What needs to be done:
Look through the entries below for the line with "You are a GUI" and the line with "At what coordinates", then give again exactly those two lines and all lines between them, minus the pictures.

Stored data
══════
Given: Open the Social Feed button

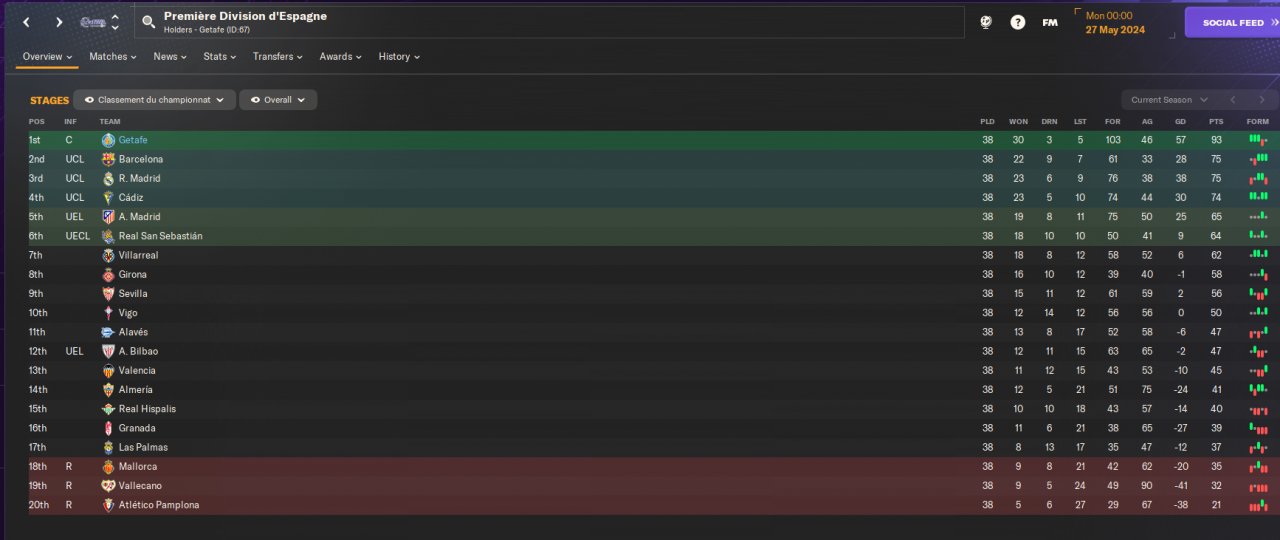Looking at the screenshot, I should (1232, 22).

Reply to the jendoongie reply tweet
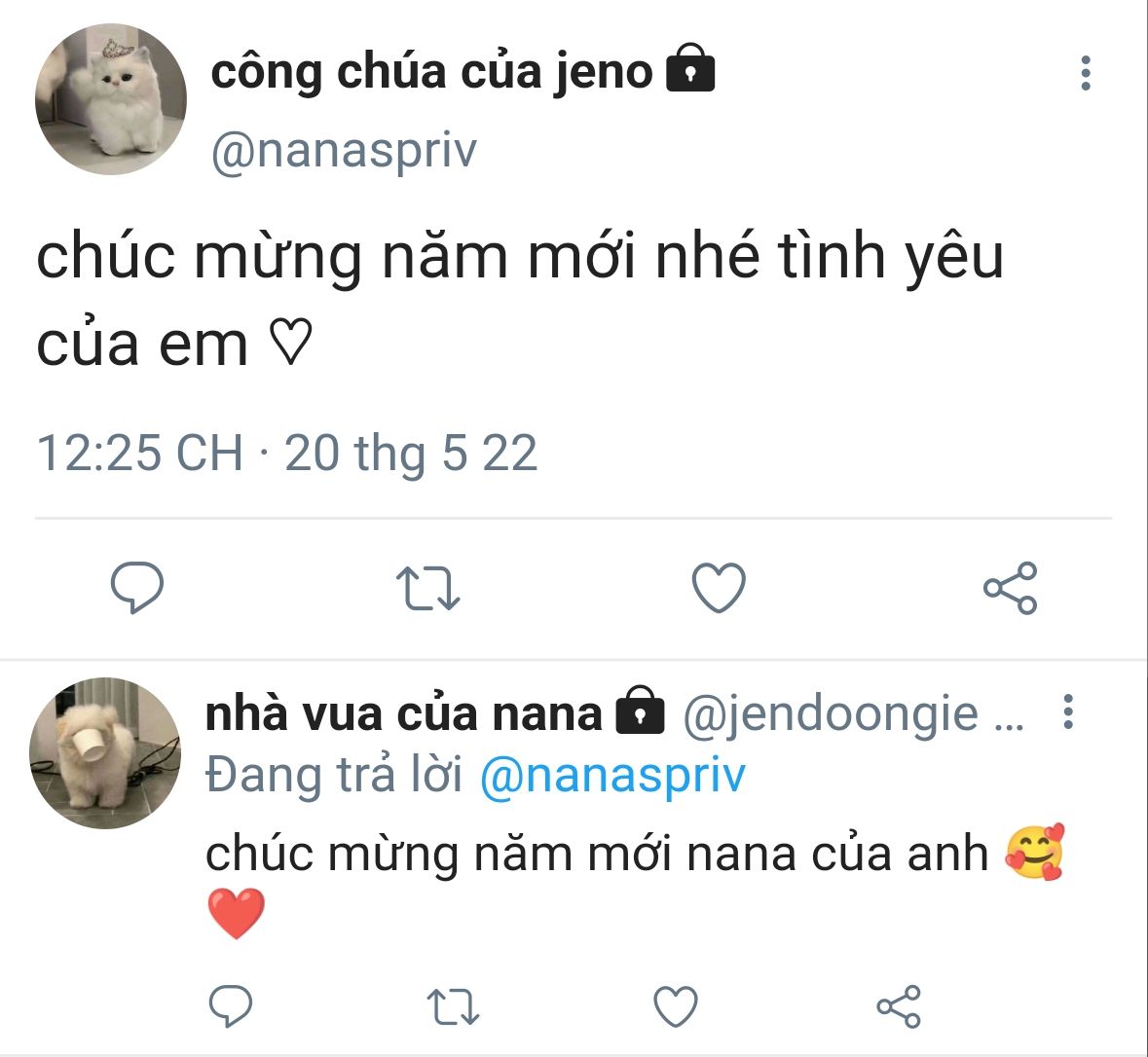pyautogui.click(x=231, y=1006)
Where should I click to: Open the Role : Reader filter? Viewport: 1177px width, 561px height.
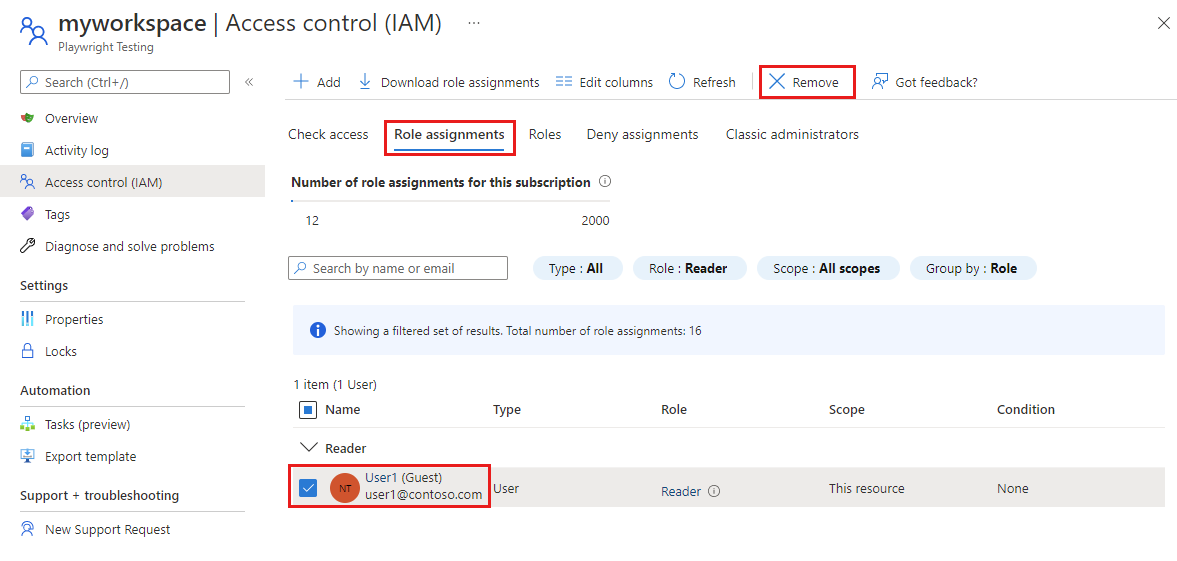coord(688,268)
══════
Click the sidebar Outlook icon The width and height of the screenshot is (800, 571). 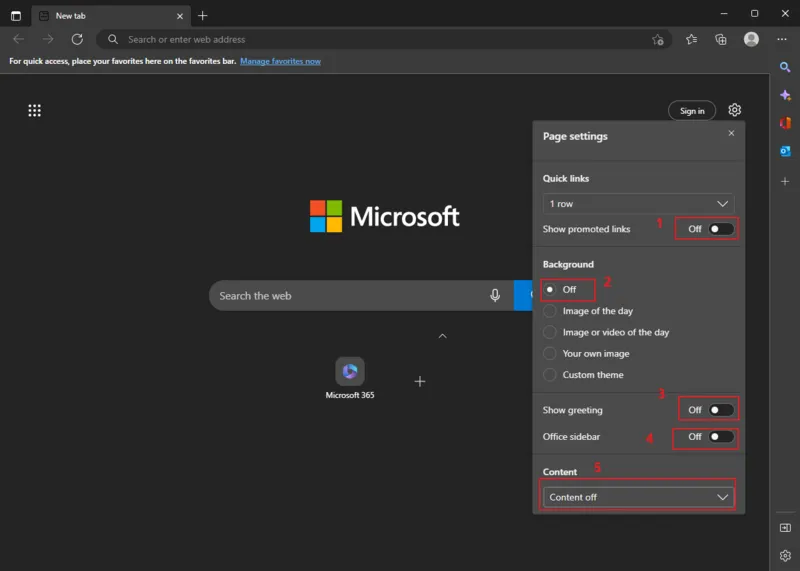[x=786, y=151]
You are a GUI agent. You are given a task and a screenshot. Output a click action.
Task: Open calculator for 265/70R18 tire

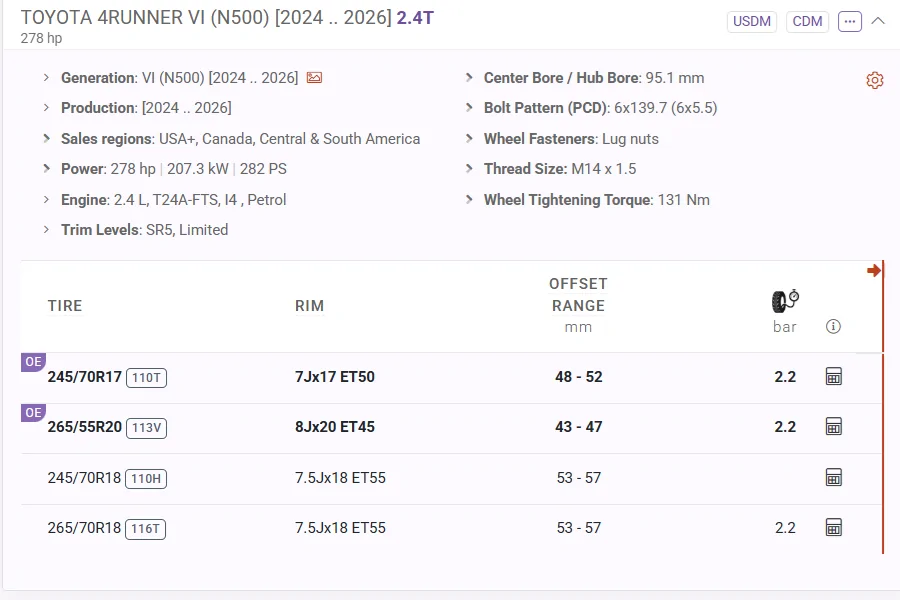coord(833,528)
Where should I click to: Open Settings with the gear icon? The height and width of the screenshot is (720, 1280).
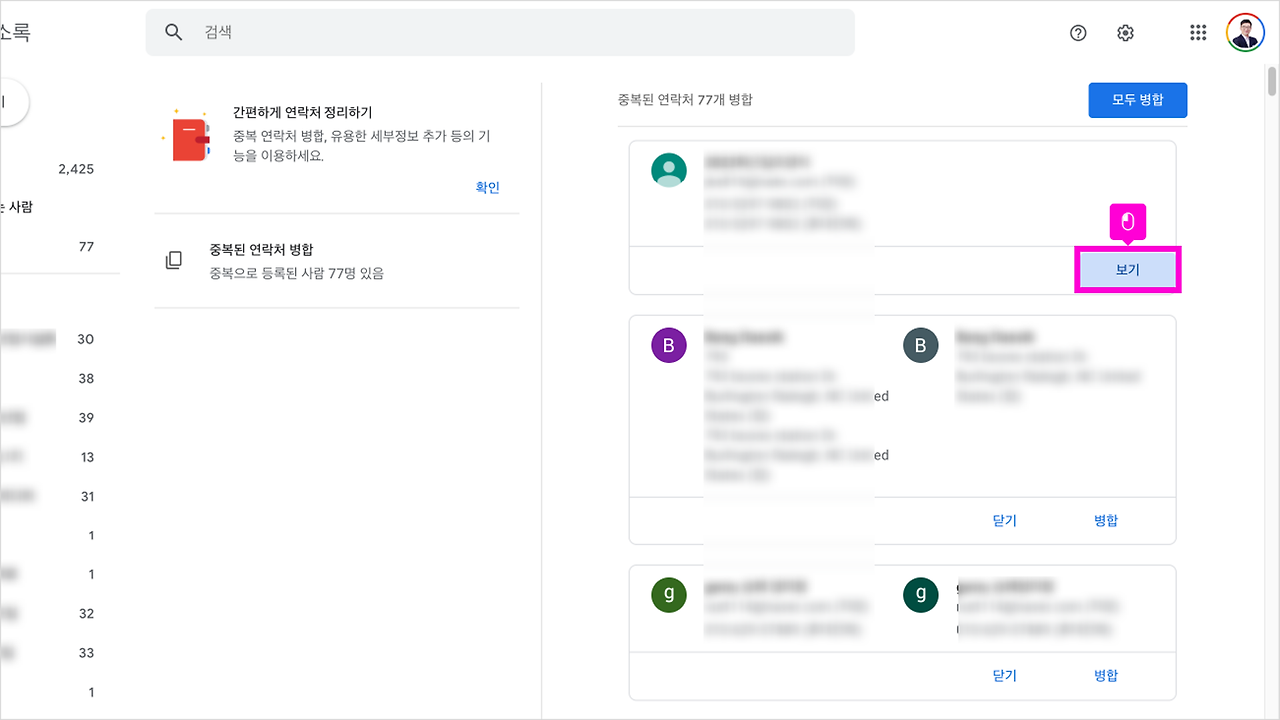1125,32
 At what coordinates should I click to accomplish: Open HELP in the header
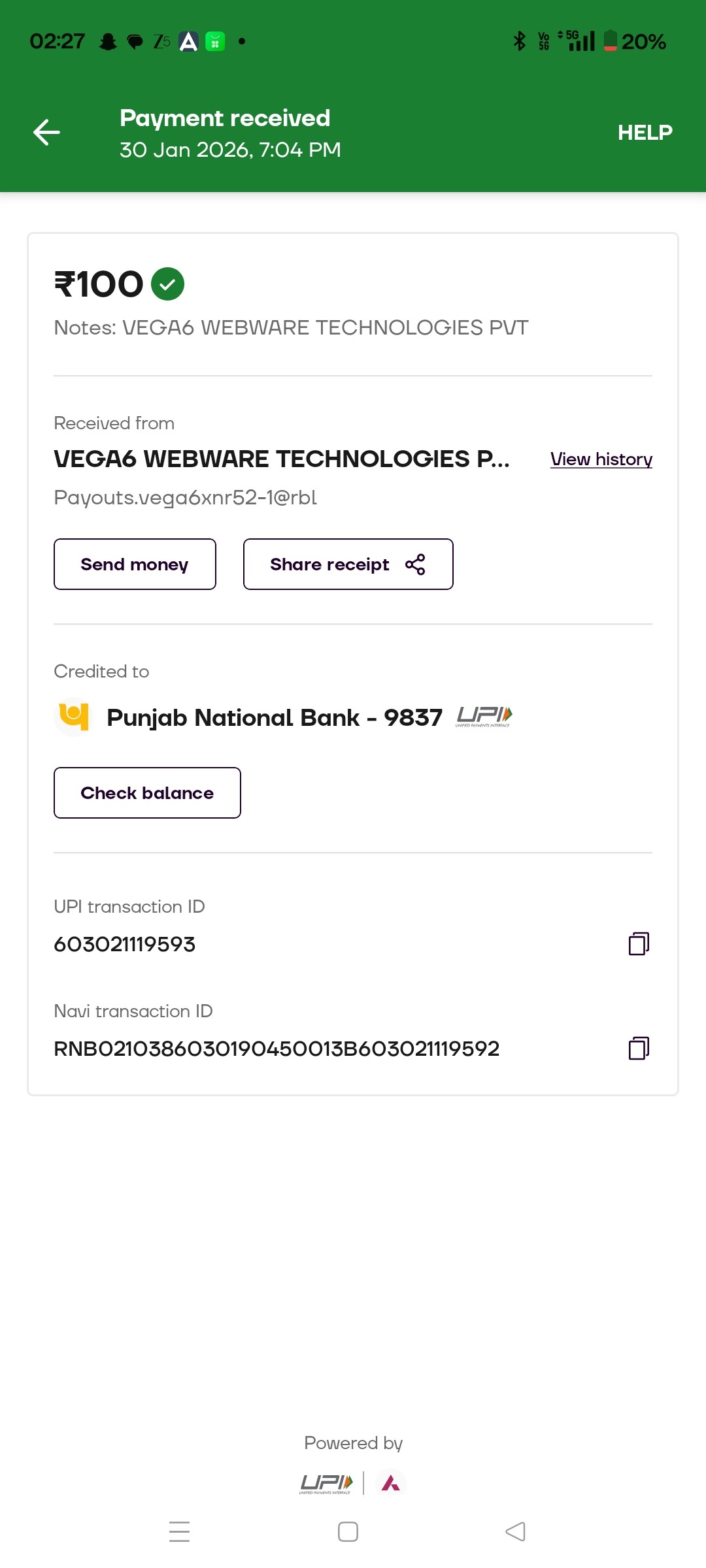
══════
Solution:
You are a GUI agent. You are given a task and a screenshot. Output a click action.
Task: Open calculator for 265/70R18 tire

coord(833,528)
Where should I click to: Open Settings with the gear icon? The height and width of the screenshot is (720, 1280).
1125,32
 At what coordinates should I click to accomplish: Open HELP in the header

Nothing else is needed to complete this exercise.